[Stored items]
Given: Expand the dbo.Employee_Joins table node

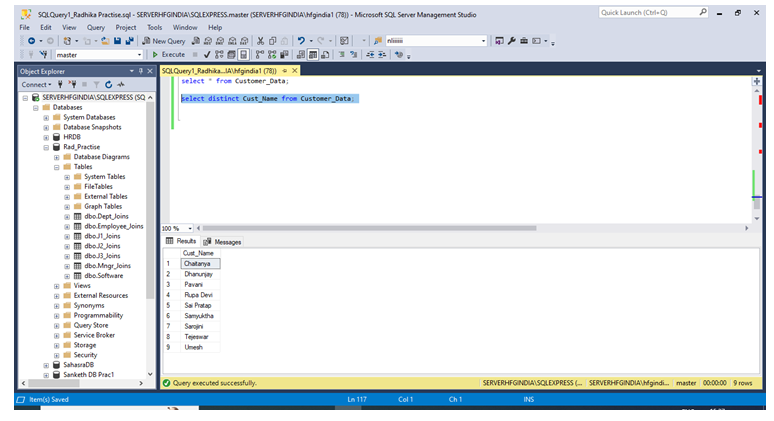Looking at the screenshot, I should (x=67, y=227).
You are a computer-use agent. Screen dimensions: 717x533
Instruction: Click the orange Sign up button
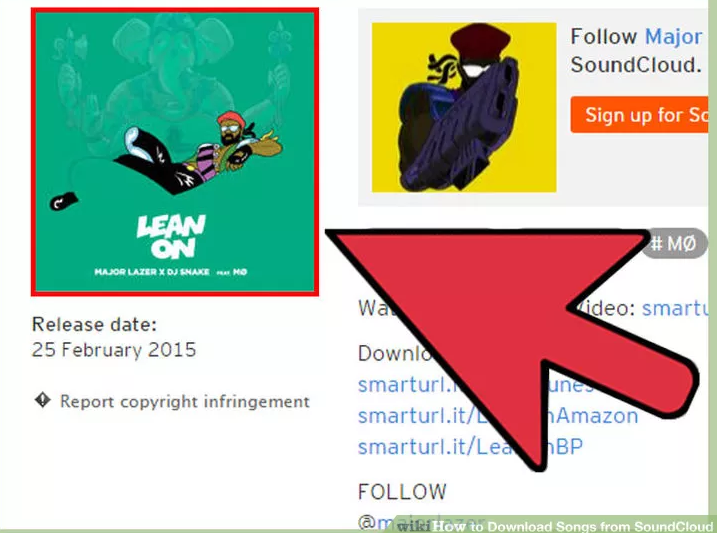(x=640, y=115)
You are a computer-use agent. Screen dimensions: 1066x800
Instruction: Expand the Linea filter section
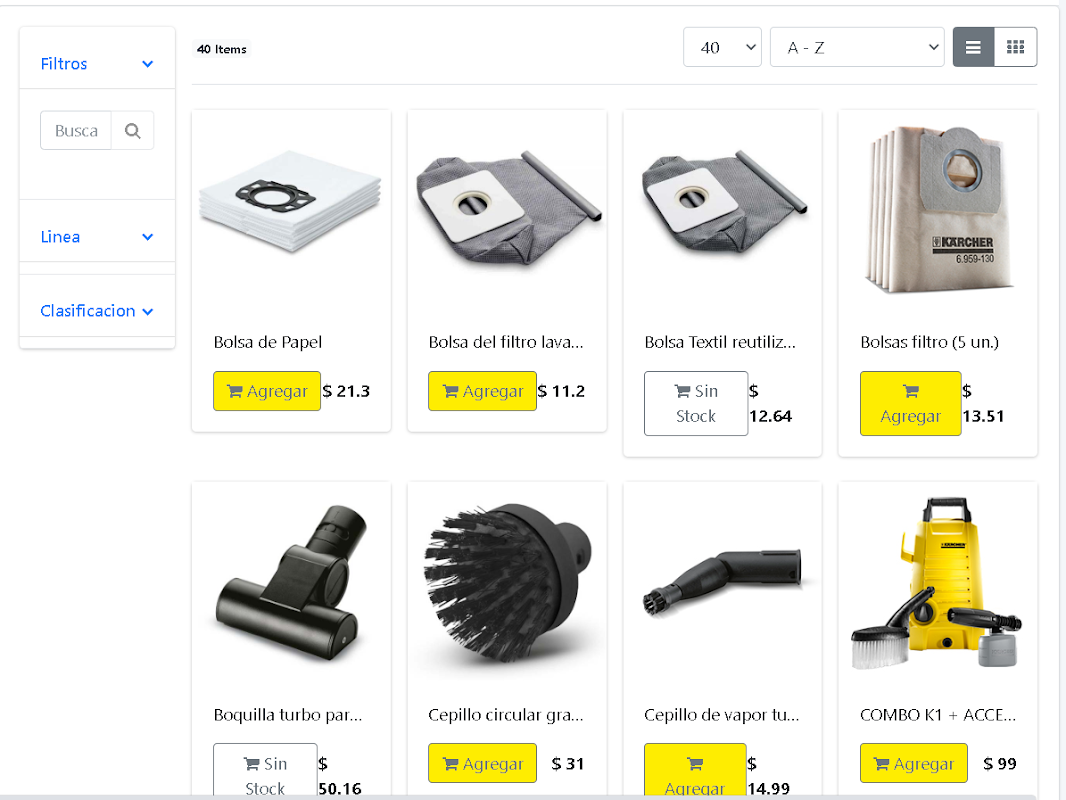pyautogui.click(x=97, y=237)
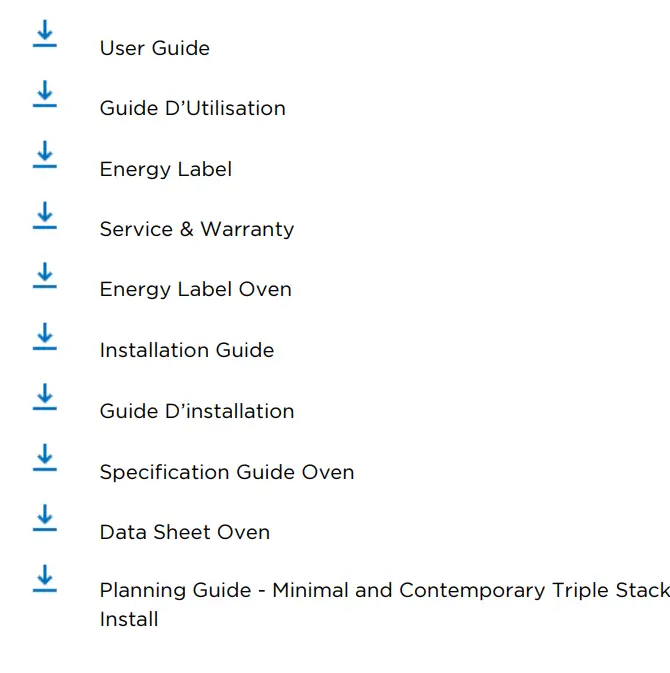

§ **Activity**
Print all the entries exactly as they appear, without the pictures.

§ **Reply to the task**
Given: Expand the dbo.Employee_Joins table node

Looking at the screenshot, I should (x=67, y=227).
You are a computer-use agent. Screen dimensions: 717x533
Instruction: Click the orange Sign up button
(x=640, y=115)
You are a computer-use agent. Screen dimensions: 1066x800
Instruction: Expand the Linea filter section
pyautogui.click(x=97, y=237)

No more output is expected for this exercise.